AMD Reassembles the Radeon Technologies Group: New Leadership Hired & Semi-Custom Folded Into RTG
by Ryan Smith on January 23, 2018 5:00 PM EST- Posted in
- GPUs
- AMD
- Radeon
- Radeon Technologies Group
Ever since Raja Koduri abdicated his leadership post at AMD’s Radeon Technologies Group in favor of a similar post at Intel, the big question on everyone’s mind has been what would become of the RTG and who would lead it. While AMD – and ATI before it – is far from a stranger to graphics, the formation of the RTG in 2015 marked an important point in the development of AMD’s graphics business, as it was finally re-made whole under the AMD umbrella. As a business-within-a-business, RTG was largely seen as Raja’s baby, so his departure was destined to have a large impact.
Now just a bit over two months later, we finally know the fate of RTG. Today AMD is announcing the new leadership for RTG, bringing on two new Senior Vice Presidents to run the division. Meanwhile the company is also making some organizational changes to RTG, which although will keep RTG intact as a singular entity, will see it internally organized into dedicated engineering and business teams, each in turn reporting to their respective SVP heads. This change means that RTG doesn’t have a true, singular leader – not that Raja had full overview over RTG’s business operations, I’m being told – but rather both of the new SVPs report to AMD’s CEO, Dr. Lisa Su, and together represent the business unit.
Finally, while in the process of reorganizing and rebuilding the leadership of the RTG, AMD is announcing that they have also reassigned the semi-custom business unit. Semi-custom is now being folded into the business side of RTG, and while AMD’s announcement doesn’t note that there are any changes in how the semi-custom unit will operate, it will fall under the purview of the head of RTG’s business group.
RTG Engineering Group Leadership: David Wang, Senior Vice President of Engineering
First off then, let’s talk about the engineering side. The new head of RTG’s engineering efforts (and arguably the de-facto successor to Raja) will be David Wang. Wang is a name that some long-time followers may be familiar with, as until earlier this decade he was a long-term AMD employee that rose through the ranks to become a Corporate Vice President of AMD’s GPU and SoC efforts. And as you might expect for someone hired for AMD’s top GPU engineering post, Wang has a long history in the graphics industry, working for SGI before joining ArtX and going through the ArtX-to-ATI-to-AMD acquisition chain. Specific to his experience at AMD, Wang has worked on every AMD GPU between the R300 and the Southern Islands (GCN 1.0) family, so he’s seen the full spectrum over at AMD.
More recently, he’s been serving as the Senior VP of Synaptics, where he was one of several former ATI/AMD employees to jump ship over there around the turn of the decade. So for David Wang, in a sense this is coming back home to AMD. Which off the top of my head makes him the third such high profile engineer to jump out and back in over the last decade, after Raja Koduri and CPU guru Jim Keller.

__YOUR OBJECTIVE__: In the article on AMD's Radeon Technologies Group, at which company was David Wang serving as Senior VP before his return to AMD?

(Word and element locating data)

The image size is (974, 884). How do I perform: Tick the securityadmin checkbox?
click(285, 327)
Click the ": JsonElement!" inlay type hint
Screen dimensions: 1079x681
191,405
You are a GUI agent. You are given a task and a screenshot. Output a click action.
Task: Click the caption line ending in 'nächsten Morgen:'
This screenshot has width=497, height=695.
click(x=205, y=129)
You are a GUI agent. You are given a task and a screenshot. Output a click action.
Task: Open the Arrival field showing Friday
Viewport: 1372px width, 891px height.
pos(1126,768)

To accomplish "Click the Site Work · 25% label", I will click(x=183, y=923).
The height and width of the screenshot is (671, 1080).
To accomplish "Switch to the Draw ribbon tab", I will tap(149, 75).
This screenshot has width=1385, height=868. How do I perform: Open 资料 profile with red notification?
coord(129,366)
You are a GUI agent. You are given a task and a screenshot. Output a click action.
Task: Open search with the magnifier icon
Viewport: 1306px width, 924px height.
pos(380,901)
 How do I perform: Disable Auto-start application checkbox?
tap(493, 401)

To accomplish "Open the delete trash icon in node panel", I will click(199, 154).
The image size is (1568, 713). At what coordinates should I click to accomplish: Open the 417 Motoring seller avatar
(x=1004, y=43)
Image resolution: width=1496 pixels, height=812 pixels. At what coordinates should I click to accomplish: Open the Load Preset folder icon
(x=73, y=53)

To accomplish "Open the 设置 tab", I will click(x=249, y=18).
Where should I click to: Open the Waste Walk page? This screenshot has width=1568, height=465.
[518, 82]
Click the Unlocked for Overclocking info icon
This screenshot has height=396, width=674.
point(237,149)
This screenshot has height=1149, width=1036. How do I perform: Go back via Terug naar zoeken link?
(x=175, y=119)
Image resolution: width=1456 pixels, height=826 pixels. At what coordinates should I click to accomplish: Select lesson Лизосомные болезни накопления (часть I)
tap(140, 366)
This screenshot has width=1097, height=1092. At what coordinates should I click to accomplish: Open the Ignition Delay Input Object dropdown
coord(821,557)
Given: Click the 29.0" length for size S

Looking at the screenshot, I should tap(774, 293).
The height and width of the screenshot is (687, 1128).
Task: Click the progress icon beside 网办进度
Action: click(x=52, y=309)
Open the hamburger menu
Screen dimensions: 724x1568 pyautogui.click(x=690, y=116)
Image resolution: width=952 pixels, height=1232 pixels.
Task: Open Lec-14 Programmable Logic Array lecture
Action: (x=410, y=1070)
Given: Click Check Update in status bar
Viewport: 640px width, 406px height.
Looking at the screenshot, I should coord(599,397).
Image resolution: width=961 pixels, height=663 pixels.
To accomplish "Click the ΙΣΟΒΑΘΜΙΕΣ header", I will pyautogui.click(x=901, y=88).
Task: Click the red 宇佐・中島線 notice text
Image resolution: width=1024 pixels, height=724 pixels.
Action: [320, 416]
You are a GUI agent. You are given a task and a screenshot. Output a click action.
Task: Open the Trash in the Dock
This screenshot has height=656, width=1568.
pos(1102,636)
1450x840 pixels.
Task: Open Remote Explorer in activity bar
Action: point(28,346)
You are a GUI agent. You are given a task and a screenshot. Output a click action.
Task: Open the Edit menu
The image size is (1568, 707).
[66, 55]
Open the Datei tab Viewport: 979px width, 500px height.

__RESPONSE TO THIS EXERCISE__: Synaptics